Falta de atenção

|Hélio Bernardo Lopes|
Num destes dias – ontem ou anteontem –, Pedro Santana Lopes foi entrevistado para o programa radiofónico da Renascença, FORA DA CAIXA, e onde teve a oportunidade de abordar os casos recentes de terrorismo islâmico, expondo alguns dos seus pontos de vista e certas preocupações suas. 

Em todo o caso, pareceu-me existir por parte do nosso ex-Primeiro-Ministro alguma falta de atenção à plenitude da realidade que está subjacente aos recentes atentados e a tudo o que os seguiu. Vejamos, então, alguns dos aspetos que estão em causa em quanto se tem vindo a passar.

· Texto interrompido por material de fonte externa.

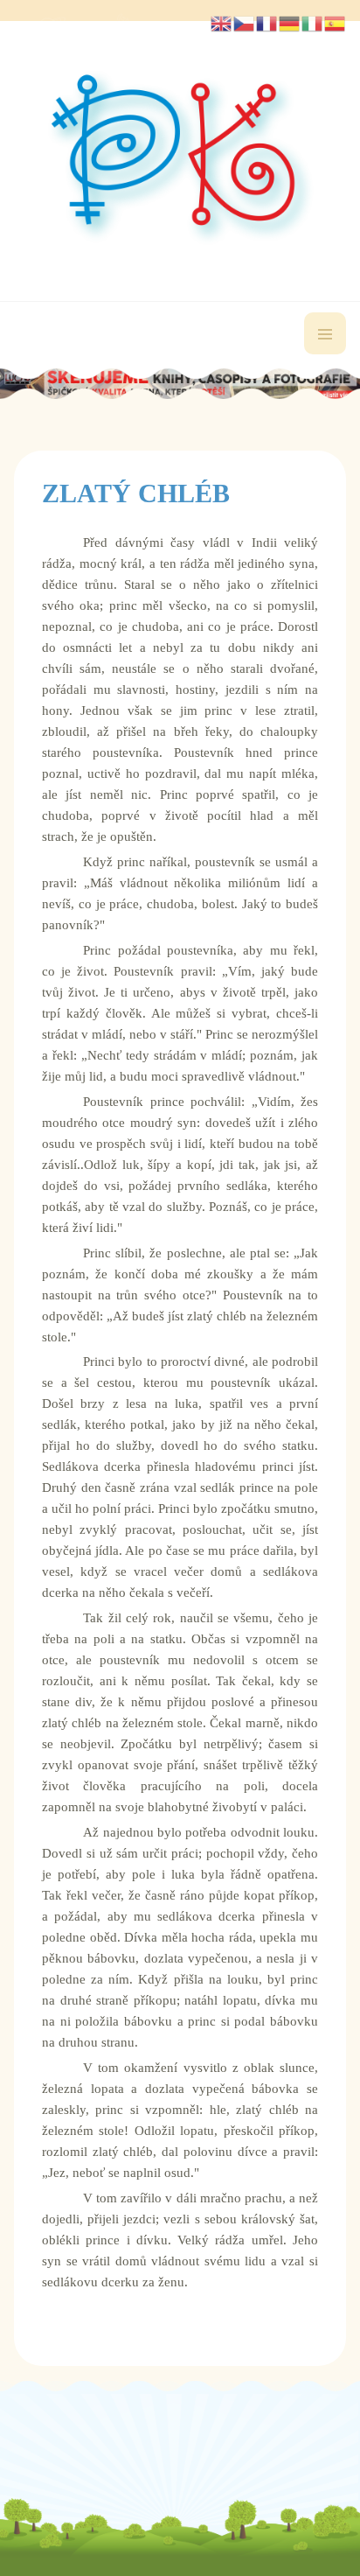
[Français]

Em primeiro lugar, Pedro Santana Lopes referiu que os ataques terroristas registados em Paris refletem um choque de diferentes culturas civilizacionais. A uma primeira vista, portanto, Pedro Santana Lopes parece aceitar a ideia de que existe hoje em dia, mesmo um pouco por todo o mundo, um confronto entre diferentes culturas civilizacionais, que é, em mui boa medida, o que defendeu Huntington e em que eu sempre acreditei. Em segundo lugar, o antigo líder do nosso Governo salientou que, nestes casos de supostas ofensas a aspetos religiosos, não há condenações porque os tribunais e a sociedade, em geral, dão cada vez mais valor à liberdade de expressão, de pensamento, de opinião, mesmo prejudicando o respeito que é devido muitas vezes ao bom nome, à dignidade da pessoa humana, aos valores das suas crenças e das suas convicções.

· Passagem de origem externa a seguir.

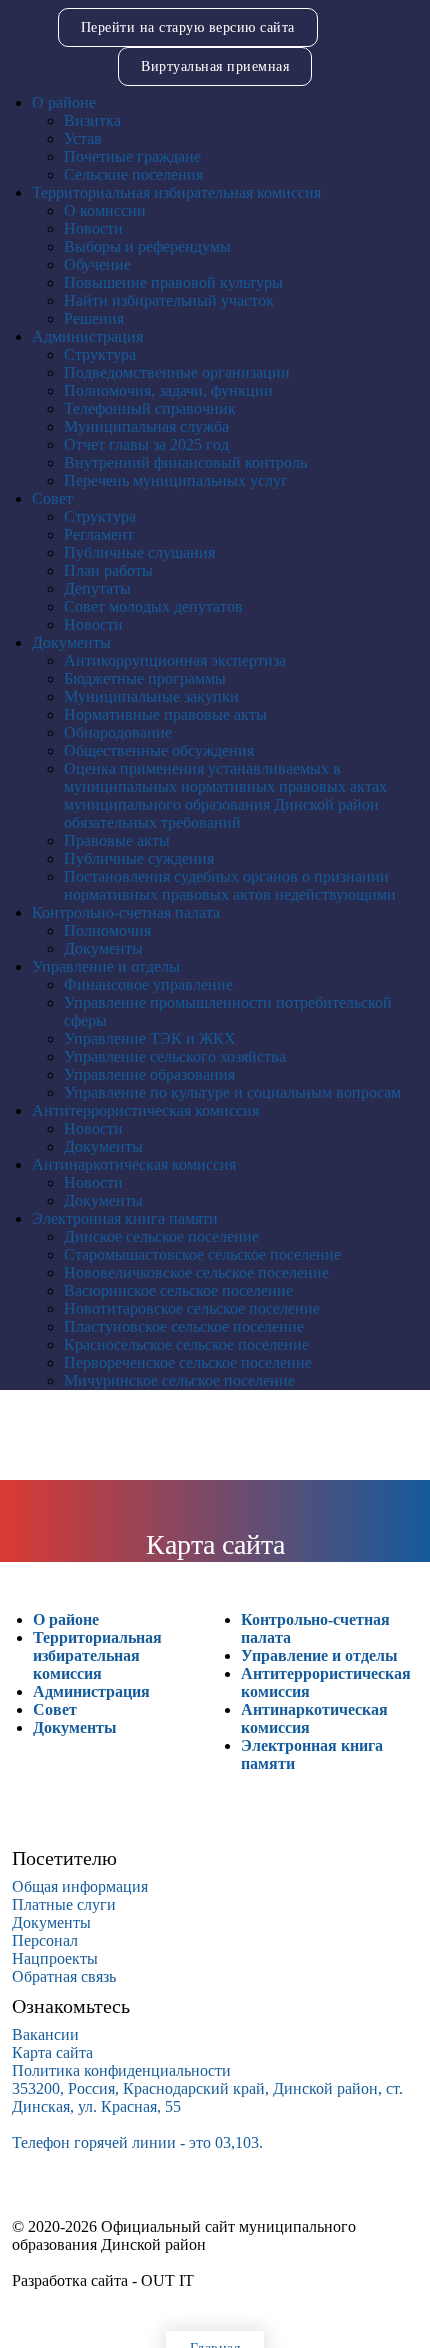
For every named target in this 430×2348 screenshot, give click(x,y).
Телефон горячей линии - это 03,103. (137, 2142)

Simplesmente, se fosse outro o caminho, nós teríamos uma extrema dificuldade em definir o que se poderia dizer e o seu contrário. A caraterística essencial das sociedades ocidentais, de suporte judaico-cristão – existem cambiantes –, é o amplo grau de liberdade hoje existente no seu seio. Se tal grau de liberdade não estivesse presente, nós teríamos proibido AS HORAS DE MARIA, e teríamos impedido as mais diversas obras, por exemplo, sobre os acontecimentos de Fátima. Até sobre a vida de Jesus. Muito provavelmente, não se poderia criticar uma encíclica ou outro documento pontifical. A própria denúncia da pedofilia de tantos padres de há muito teria sido proibida, porque estaria a pôr em causa a imagem da Igreja Católica. Etc.. Dan Brown não teria podido editar as suas obras, nem Rushdie teria visto os seus Versículos Satânicos dados à estampa.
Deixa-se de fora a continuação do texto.